◆ **Your objective**:
Check each line of the data, and copy those where "comment" appears.

◆ **Recorded data**:
= = =
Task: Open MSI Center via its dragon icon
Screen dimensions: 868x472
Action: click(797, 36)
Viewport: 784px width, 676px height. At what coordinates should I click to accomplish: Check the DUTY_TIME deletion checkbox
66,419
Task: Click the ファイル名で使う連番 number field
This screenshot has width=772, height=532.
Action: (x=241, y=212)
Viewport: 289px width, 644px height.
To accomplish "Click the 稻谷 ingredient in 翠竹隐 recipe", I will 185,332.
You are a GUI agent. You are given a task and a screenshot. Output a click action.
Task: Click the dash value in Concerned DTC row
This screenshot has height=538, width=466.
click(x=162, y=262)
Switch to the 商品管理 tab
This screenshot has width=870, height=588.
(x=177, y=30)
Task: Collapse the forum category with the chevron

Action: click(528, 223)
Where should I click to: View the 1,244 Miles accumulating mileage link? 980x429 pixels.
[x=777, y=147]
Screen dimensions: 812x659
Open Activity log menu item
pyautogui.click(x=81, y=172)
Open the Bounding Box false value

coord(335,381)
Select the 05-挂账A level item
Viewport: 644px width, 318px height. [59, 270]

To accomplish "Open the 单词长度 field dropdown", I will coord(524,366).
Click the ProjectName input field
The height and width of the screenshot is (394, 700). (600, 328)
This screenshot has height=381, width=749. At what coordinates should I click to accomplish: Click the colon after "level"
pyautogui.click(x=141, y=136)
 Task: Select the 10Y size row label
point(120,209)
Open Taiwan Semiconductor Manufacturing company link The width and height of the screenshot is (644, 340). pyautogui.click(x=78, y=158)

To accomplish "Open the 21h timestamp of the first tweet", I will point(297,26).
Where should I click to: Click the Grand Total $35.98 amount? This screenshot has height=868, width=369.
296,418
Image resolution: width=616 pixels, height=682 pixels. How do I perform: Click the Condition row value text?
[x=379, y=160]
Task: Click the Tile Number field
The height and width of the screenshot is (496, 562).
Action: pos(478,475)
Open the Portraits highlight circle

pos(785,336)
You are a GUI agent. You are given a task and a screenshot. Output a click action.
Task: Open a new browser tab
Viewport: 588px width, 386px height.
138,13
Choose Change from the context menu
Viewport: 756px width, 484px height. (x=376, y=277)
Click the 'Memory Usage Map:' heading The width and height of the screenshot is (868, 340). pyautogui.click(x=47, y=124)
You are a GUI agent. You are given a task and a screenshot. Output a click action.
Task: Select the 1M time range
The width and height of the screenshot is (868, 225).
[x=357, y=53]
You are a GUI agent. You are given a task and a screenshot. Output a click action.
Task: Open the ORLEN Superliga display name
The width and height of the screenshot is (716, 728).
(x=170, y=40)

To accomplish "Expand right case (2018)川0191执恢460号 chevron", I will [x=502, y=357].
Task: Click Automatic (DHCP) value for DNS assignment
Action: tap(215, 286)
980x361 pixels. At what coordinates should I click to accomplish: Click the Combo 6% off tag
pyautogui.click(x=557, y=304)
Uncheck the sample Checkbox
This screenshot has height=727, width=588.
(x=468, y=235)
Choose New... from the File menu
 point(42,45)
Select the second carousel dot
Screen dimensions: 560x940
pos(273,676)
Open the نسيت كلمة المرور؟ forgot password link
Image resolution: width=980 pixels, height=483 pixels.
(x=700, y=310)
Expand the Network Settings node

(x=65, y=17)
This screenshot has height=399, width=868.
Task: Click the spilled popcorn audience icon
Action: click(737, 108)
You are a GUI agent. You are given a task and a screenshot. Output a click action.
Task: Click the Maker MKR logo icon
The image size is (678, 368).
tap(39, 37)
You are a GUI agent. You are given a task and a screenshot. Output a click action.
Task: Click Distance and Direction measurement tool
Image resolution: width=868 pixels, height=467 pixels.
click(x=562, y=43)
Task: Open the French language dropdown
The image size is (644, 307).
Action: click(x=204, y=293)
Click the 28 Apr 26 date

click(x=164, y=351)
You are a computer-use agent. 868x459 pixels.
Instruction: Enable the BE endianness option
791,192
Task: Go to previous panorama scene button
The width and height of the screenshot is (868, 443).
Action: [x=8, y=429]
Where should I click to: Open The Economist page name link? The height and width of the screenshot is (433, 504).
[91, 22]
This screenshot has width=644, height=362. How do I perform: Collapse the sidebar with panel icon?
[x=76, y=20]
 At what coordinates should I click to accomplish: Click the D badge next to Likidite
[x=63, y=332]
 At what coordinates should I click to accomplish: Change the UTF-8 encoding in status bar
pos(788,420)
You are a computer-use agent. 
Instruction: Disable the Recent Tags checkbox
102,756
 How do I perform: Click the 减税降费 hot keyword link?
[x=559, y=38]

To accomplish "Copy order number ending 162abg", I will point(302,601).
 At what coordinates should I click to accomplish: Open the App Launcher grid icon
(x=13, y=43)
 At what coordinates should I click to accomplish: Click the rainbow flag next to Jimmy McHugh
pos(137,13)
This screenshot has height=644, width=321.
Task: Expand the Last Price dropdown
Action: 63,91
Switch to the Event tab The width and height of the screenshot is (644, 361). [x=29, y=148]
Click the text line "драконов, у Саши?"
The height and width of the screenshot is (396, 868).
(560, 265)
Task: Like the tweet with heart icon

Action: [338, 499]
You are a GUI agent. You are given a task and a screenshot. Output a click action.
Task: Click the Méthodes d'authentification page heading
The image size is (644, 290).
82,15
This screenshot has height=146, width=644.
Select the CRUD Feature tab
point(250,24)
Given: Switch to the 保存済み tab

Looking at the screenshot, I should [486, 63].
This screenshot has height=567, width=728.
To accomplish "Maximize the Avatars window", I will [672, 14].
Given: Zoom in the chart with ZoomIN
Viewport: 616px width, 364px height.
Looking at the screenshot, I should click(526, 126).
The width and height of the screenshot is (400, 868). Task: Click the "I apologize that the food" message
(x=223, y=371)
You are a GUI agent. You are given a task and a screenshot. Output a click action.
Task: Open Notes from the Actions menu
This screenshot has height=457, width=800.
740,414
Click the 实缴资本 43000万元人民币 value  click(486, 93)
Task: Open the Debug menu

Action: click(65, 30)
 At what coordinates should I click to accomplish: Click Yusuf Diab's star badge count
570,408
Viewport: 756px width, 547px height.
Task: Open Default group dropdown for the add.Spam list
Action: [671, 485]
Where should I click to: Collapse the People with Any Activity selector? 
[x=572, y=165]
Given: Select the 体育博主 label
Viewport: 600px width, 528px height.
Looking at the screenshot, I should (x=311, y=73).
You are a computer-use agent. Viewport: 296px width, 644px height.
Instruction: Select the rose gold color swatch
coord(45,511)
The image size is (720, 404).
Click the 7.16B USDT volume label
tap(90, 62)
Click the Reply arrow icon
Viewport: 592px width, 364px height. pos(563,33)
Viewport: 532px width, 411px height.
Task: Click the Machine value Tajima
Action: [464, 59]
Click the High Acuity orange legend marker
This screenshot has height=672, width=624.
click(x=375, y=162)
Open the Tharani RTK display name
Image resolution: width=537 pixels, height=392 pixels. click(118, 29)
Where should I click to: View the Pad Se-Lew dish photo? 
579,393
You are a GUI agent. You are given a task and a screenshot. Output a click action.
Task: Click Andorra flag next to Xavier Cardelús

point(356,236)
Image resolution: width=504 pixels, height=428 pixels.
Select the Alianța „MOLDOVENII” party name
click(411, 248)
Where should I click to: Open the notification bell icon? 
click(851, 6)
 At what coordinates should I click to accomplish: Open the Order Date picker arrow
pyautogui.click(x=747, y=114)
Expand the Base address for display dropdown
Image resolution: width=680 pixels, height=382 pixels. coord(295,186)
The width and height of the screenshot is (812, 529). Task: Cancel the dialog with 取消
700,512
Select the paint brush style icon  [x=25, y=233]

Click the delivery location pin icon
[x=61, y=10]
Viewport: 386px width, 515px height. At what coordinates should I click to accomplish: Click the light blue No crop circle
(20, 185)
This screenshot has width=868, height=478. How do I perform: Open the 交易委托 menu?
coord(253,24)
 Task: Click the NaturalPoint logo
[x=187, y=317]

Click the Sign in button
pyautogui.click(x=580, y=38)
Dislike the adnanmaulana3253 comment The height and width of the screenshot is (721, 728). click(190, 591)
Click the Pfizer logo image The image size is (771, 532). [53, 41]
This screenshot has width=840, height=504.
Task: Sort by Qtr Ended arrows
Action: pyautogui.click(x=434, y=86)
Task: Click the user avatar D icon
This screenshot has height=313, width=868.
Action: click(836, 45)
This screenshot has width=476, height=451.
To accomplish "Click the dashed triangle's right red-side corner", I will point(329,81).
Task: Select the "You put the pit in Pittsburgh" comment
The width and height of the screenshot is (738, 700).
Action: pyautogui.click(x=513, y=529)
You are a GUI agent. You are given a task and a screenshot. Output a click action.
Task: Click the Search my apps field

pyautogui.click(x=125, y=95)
= = =
◆ **Result of the task**:
Dislike the adnanmaulana3253 comment The height and width of the screenshot is (721, 728). click(190, 591)
Task: Select the "You put the pit in Pittsburgh" comment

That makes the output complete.